═══ Source ═══

The trustee will maintain as many separate investment funds within its trust funds, with such different investment objectives, as the EBTC deems advisable.  During the Plan year ended December 31, 2011, participants were able to allocate their contributions among the following investment options: Royce Total Return Fund, Vanguard 500 Index Fund, Vanguard Explorer Fund, Vanguard Extended Market Index Fund, Vanguard International Growth Fund, Vanguard Prime Money Market Fund, Vanguard PRIMECAP Fund, Vanguard REIT Index Fund, Vanguard Small-Cap Index Fund, Vanguard Total Bond Market Index Fund, Vanguard Total International Stock Index Fund, Vanguard Wellington Fund, Vanguard Windsor II Fund, Vanguard Retirement Savings Trust, and the Ralcorp Stock Fund.
 
Withdrawals, Loans and Forfeitures.  Upon participant termination, retirement, disability, or death, or in the event of termination of the Plan without establishment of a successor plan, the amount in the trust fund credited to each participant which is vested will be distributed to the participant or to the participant’s beneficiary or other legal representative.  Under the Plan, a participant may elect from several payment alternatives regarding the timing and nature of distributions.  Plan withdrawals may be made prior to termination or retirement for cases of hardship.  Such distributions are limited to the amount required to meet the need created by the hardship and are made in accordance with guidelines determined by the Company.
 
The Company may, subject to certain rules and regulations, permit participants to borrow from their credited account balances.  Such loans will be permitted for any purpose provided certain plan conditions and certain other conditions as prescribed by federal law are met.  Participants may borrow from their fund accounts a minimum of $1,000 up to a maximum equal to the lesser of $50,000 or 50 percent of their vested account balance. The loans are collateralized by the balance in the participant's account and bear interest equal to the prime rate as most recently adjusted, on a quarterly basis and as reported in The Wall Street Journal, plus one percentage point.  Principal and interest is paid ratably through payroll deductions for each pay period in which the participant receives compensation from the Company.
 
Upon termination, any Company matching contributions and the earnings thereon which are not vested will be forfeited, but will be restored if the participant again becomes an eligible employee within five years after termination.  Amounts forfeited are used to reduce Company matching contributions required under the Plan.  Forfeitures, net of amounts restored, during the year ended December 31, 2011 were $460,118.

═══ Data lines ═══

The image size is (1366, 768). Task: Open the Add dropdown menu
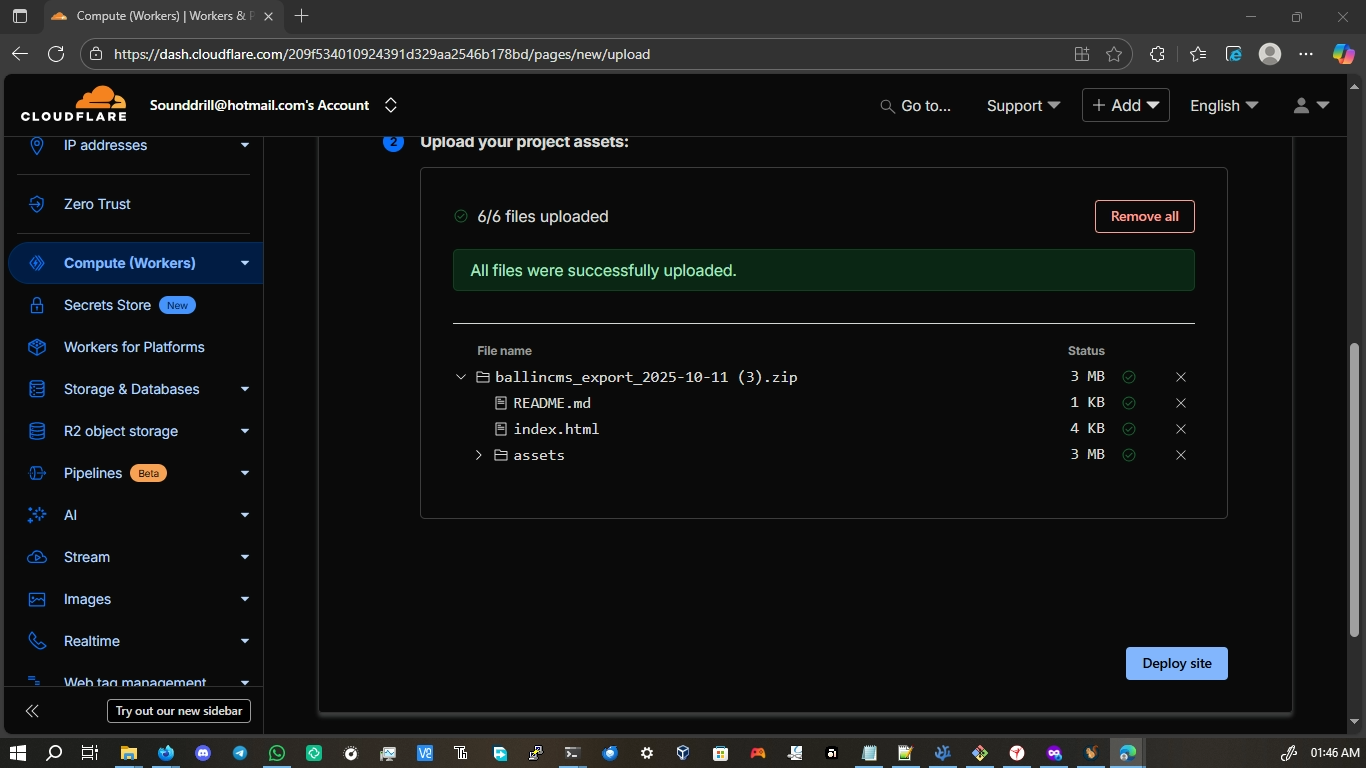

═══
═══ Data lines ═══

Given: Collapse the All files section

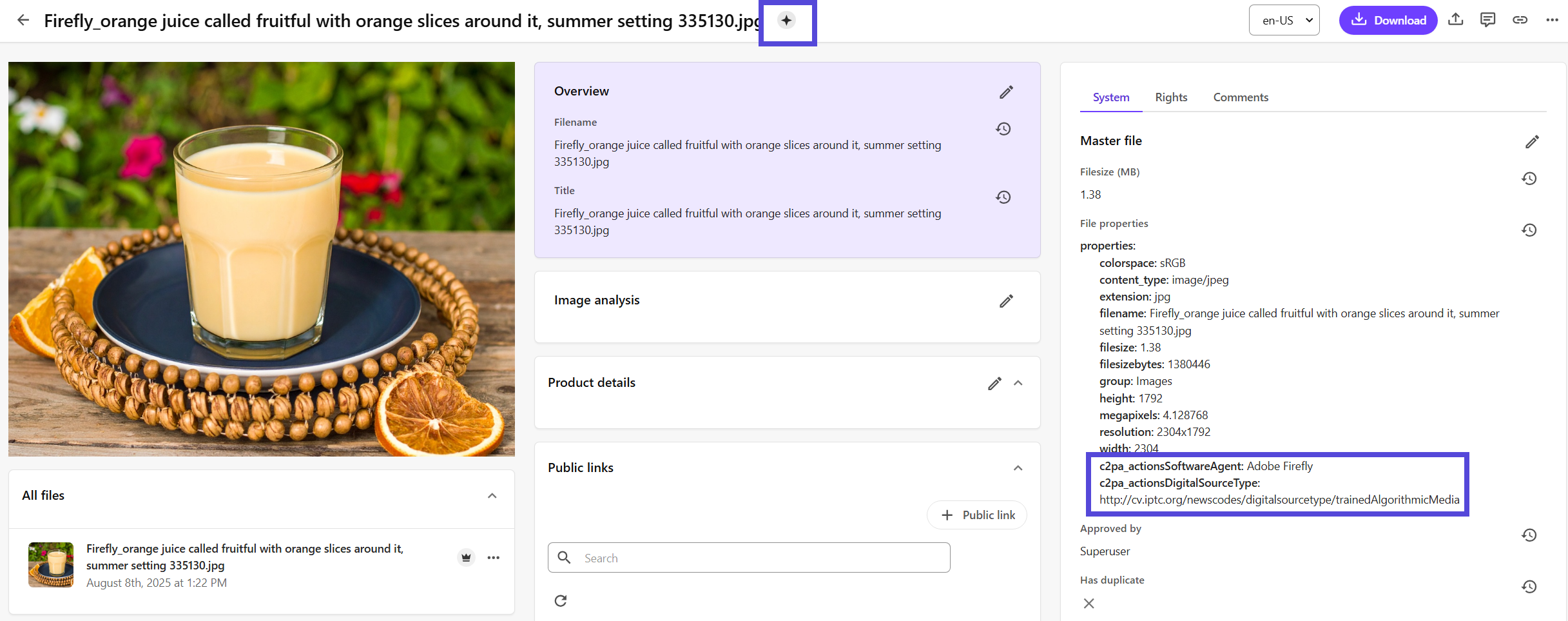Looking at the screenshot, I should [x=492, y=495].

═══

_Work to do:_
• a. In the retirement plan text, what was the maximum amount a participant could borrow from their fund accounts?
• b. Write a continuation of the retirement plan text, starting after its last sentence about forfeitures for the year ended December 31, 2011.

_Responses to the exercise:_
• a. The lesser of $50,000 or 50 percent of their vested account balance.

• b.
 
Amendments and Termination.  The Board, and in certain limited circumstances the EBTC and the chief executive officer of the Company, may amend the Plan.  The Board may also terminate the Plan or direct that Company matching contributions cease.  In the case of Plan termination, non-forfeitable rights to the Company matching contributions credited to a participant’s account shall automatically vest.
 
Note 2 – Summary of Significant Accounting Policies
 
The significant accounting policies followed by the Plan are described below.  Certain prior year amounts have been reclassified to conform to the current year’s presentation.
 
Basis of Accounting.  The accompanying financial statements are prepared using the accrual basis of accounting, with the exception of benefit payments, which are recorded upon distribution.
 
Use of Estimates.  The preparation of financial statements in conformity with accounting principles generally accepted in the United States of America requires management to make estimates and assumptions that affect the reported amounts of assets and liabilities and disclosure of contingent assets and liabilities at the date of the financial statements, and the reported amounts of additions to and deductions from net assets during the reporting period.  Actual results could differ from those estimates.
 
Notes Receivable From Participants.  Notes receivable from participants are measured at their unpaid principal balance plus any accrued but unpaid interest.  Delinquent participant loans are reclassified as distributions based upon the terms of the Plan document.
 
 
 

 
4

 

Investments.  Plan investments in common stock and shares of registered investment companies (mutual funds) are carried at fair market value based on closing prices on the last business day of the plan year.  Interest income is recognized as earned, and dividend income is recognized on the ex-dividend date.  The Plan’s investment in the Retirement Savings Trust, a common/collective trust fund that is invested in contracts deemed to be fully benefit-responsive, is reflected at contract value.  The contract value is the relevant measure to the Plan because it is the amount that is available for Plan benefits.  Accordingly, contract-valued investments are stated at fair value in the Statement of Net Assets Available for Benefits, with a corresponding adjustment to reflect those investments at contract value.  The Ralcorp Stock Fund is valued at its year-end unit closing price (comprised of the year-end market price of Ralcorp common stock plus any uninvested cash position).  Purchases and sales of investments are recorded on a trade-date basis.  Net appreciation in fair value of investments is comprised of net realized and unrealized gains and losses.  Net realized gain (loss) is the difference between sale proceeds and historical cost using the average cost method.  Unrealized gain (loss) is the difference between the market value of an investment at the end of the plan year and the market value of the same investment at the beginning of the plan year or at its acquisition date if acquired during the plan year.  Capital gain distributions are included in dividend income.
 
Investment securities are exposed to various risks, such as interest rate, market and credit.  Due to the level of risk associated with certain investment securities and the level of uncertainty related to changes in the value of investment securities, it is at least reasonably possible that changes in risks in the near term could materially affect the amounts reported in the Statement of Net Assets Available for Benefits.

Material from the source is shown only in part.